When Jackson first started out, much of the work he had to do was literal door-knocking. Murals can’t be bought at a gallery, so clients have to seek him out and commission his works — or else they’re graffiti. 

But as the Kacy Jackson brand has become more established, advertising himself has become significantly easier.

“90% of my business [now] is people reaching out to me,” he said. “In the earlier stages, it was more like 30%. The other 70% was me reaching out to people, giving donations, and just trying to build a name for myself.” 

He compared it to McDonald’s, which has become so ubiquitous and has already done so much advertising that new publicity isn’t really necessary anymore; everyone already knows what McDonald’s is.

But it’s not always the same for an up-and-coming artist.

“After a time, you got to continue to push,” he said, “because if you don’t continue to push, then people kind of forget about you.”

Not that Jackson is really at any risk of being forgotten, though. The Derby Festival might be one of his biggest clients, one he foresees will continue to lead to even more commissions, but any artist would want a client portfolio like his, which includes the Muhammad Ali Center, Zoo Miami and some upcoming big names he asked me not to name yet. 

Clients and compatriots of Jackson’s offered praise for him, or happy recognition at the very least.
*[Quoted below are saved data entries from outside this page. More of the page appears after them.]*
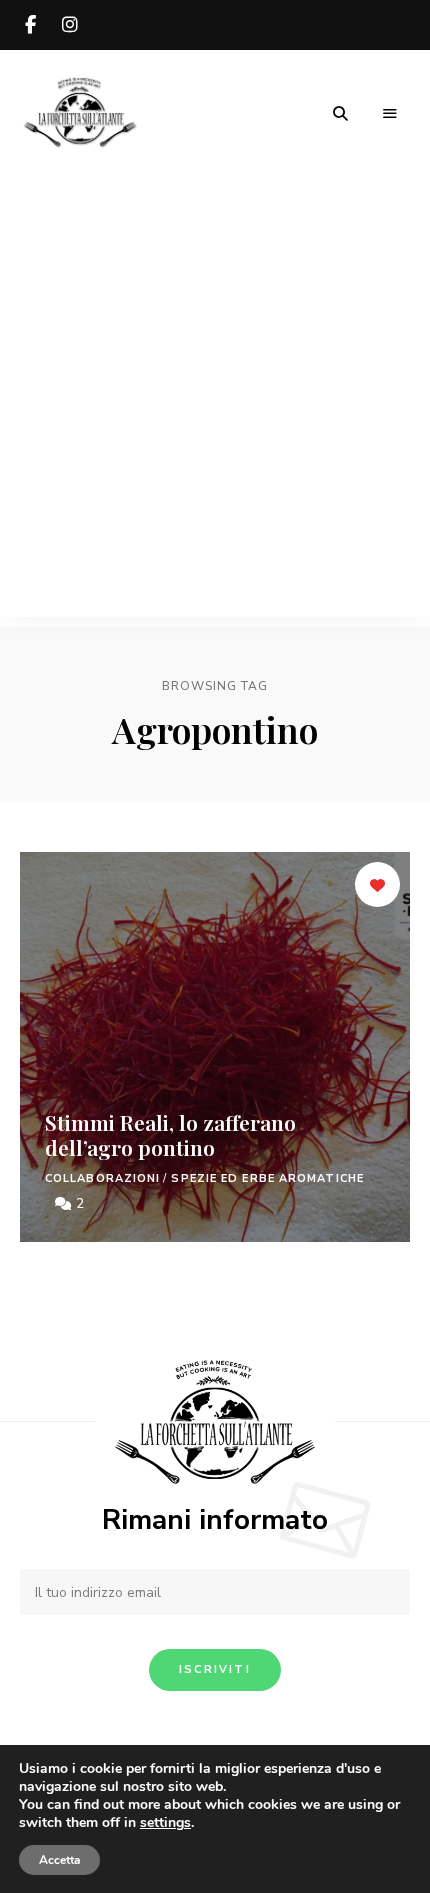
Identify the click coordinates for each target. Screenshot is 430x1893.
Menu (390, 114)
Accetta (59, 1860)
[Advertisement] (215, 402)
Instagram (70, 25)
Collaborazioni (102, 1178)
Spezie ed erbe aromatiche (267, 1178)
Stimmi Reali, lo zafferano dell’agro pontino (170, 1134)
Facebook (30, 25)
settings (165, 1823)
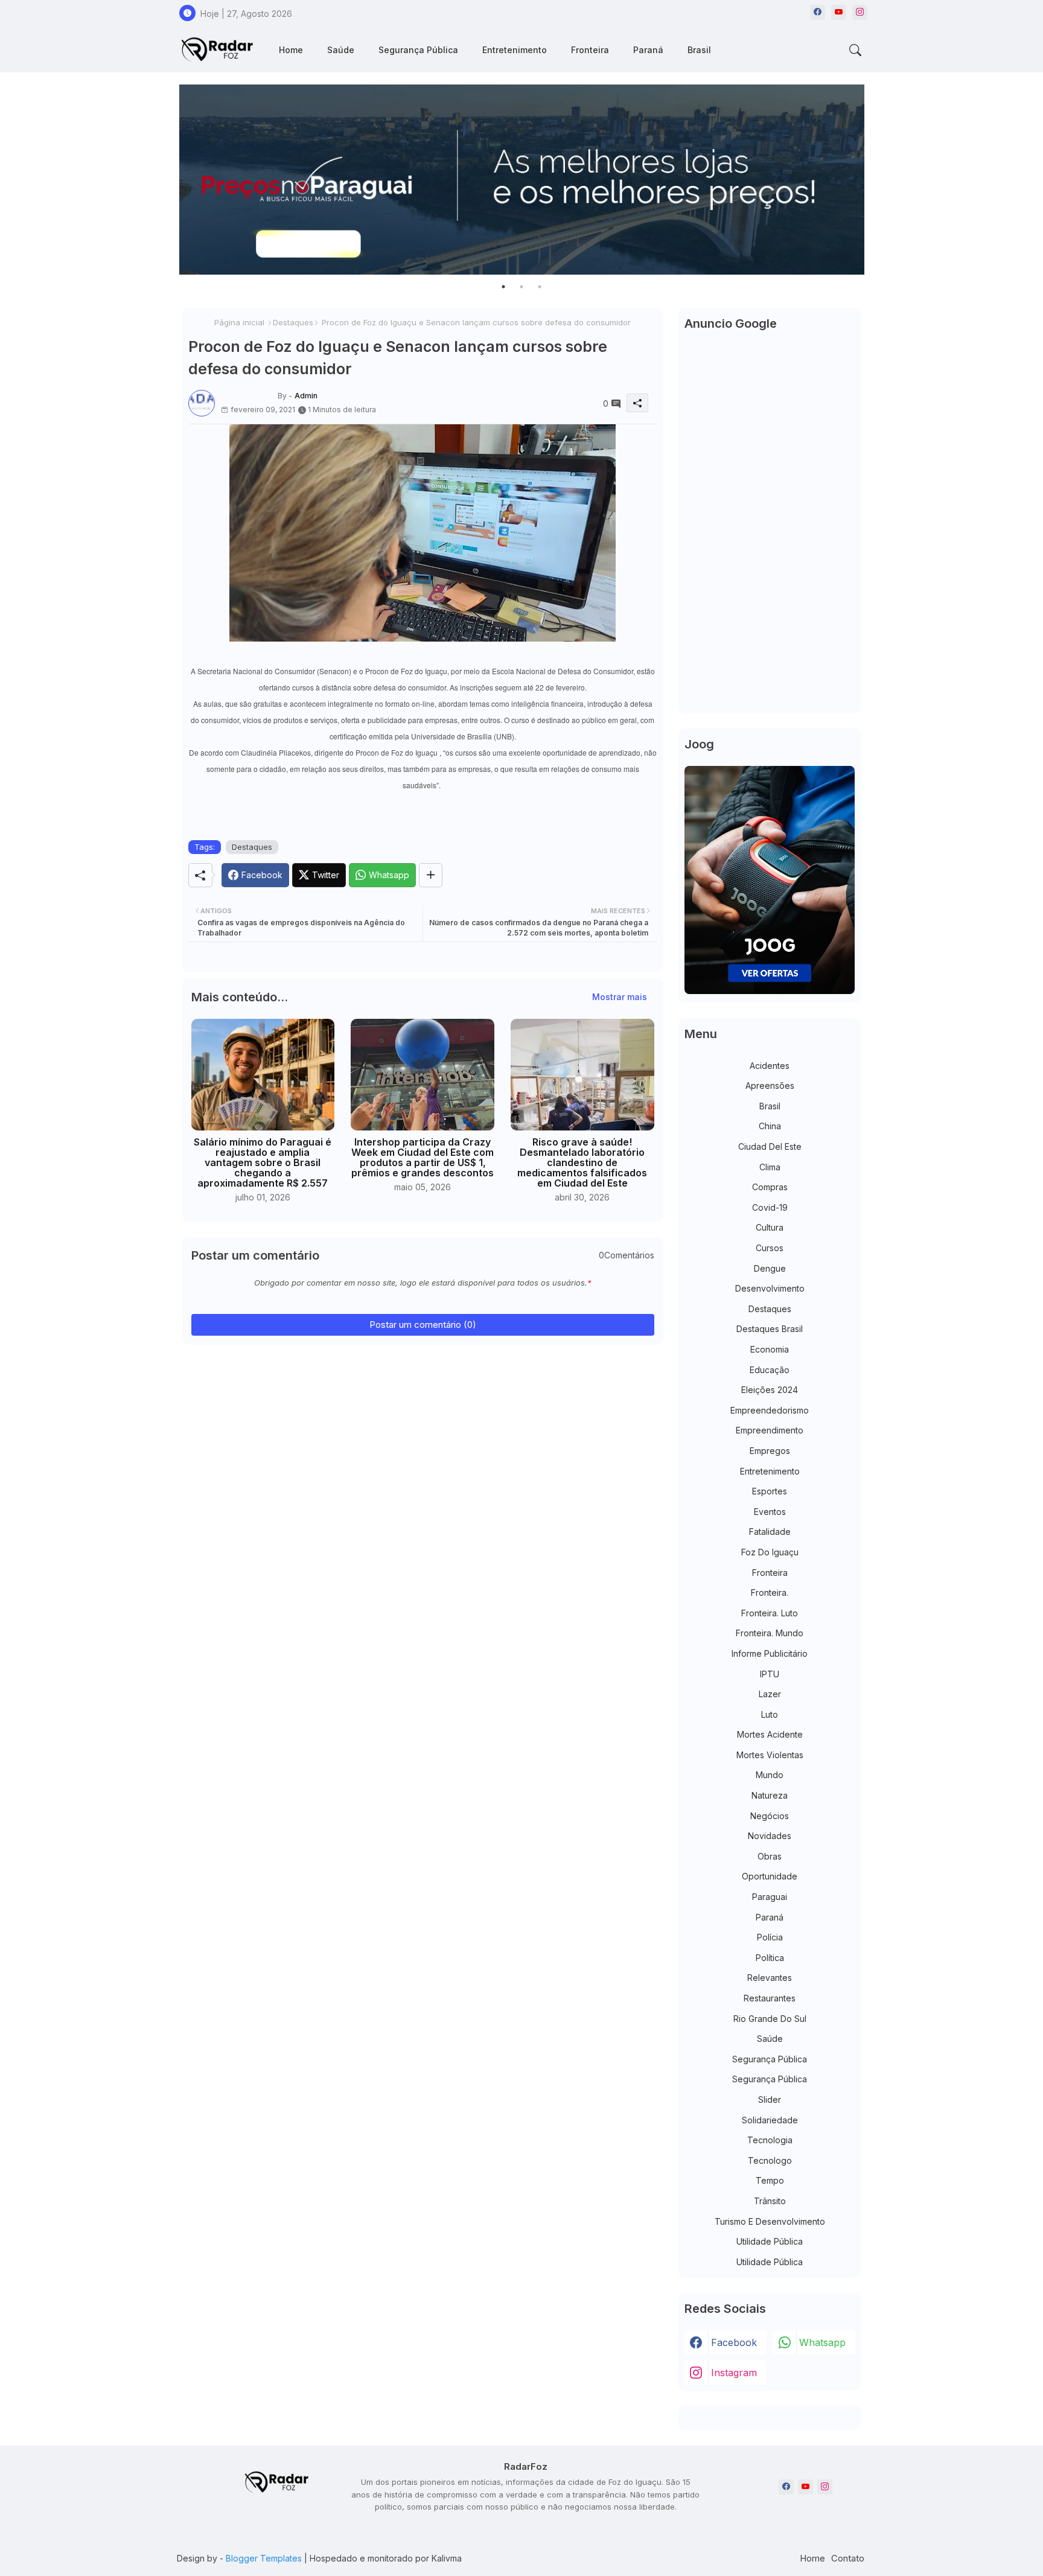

Representatives from Fund for the Arts, Revelry Gallery, and Mellwood Art Center were all eager to praise Jackson’s talent over email.

Rick Moir, one of the co-owners of Guacamole Modern Mexican, was making cocktails for a media preview when I asked him about what it had been like to work with Jackson on the Frida Kahlo mural. 

Jackson, he said, was a “very, very talented individual” who was “super reliable, showed up, told us exactly what he was gonna do.”

“The partners here are pretty creative people,” Moir continued. “We usually have the idea in our head, and he was able to really bring it to life. There’s been so many people that commented that he was out there working, myself included. I pulled up one day, it was snowing, sleeting, he’s on a lift up there, just going to town.” Jackson told Moir he was nervous about making the mural atop a new, unfinished roof, but he was still confident that the final result would turn out well.

Moir said that Jackson told him, “‘It’s gonna turn out exactly how you want it.’ Sure enough, it turned out more than we wanted.”

Dozens of people, Moir said, have shown up to the restaurant solely to take photos of the mural, sometimes with drones — and those photos tend to include the skyline. He attributed a boost in foot traffic to the mural. 

Stacey Yates, Louisville Tourism vice president of marketing communications, told LEO “We love Kacy’s work.”

She said that murals could contribute to two of the top 10 most important factors to why visitors choose Louisville as a destination — “cultural attractions” and “overall ambiance and atmosphere.” Beyond that, her office knows that murals “are like billboards for tourism when visitors post them on their social media accounts. Every little bit of marketing helps in that way.” 

Jackson finished the Guacamole commission in one week in December, working from sunrise to sunset, months before the restaurant was ready for the public. It was a big commission, to be sure — one that would precede even bigger and better opportunities.

That, ultimately, is what being the Derby Festival’s 2022 poster artist means to him: an unbeatable  opportunity to showcase the best of Louisville and himself.

“I’m building my legacy, and I’m really building my brand. More important than the bourbon and the horse racing is me actually creating a piece that I say, ‘Hey, this is what [the Derby Festival] is about; this is what the city offers.’ And I want to have a foot in all those conversations. That’s what it’s all about.”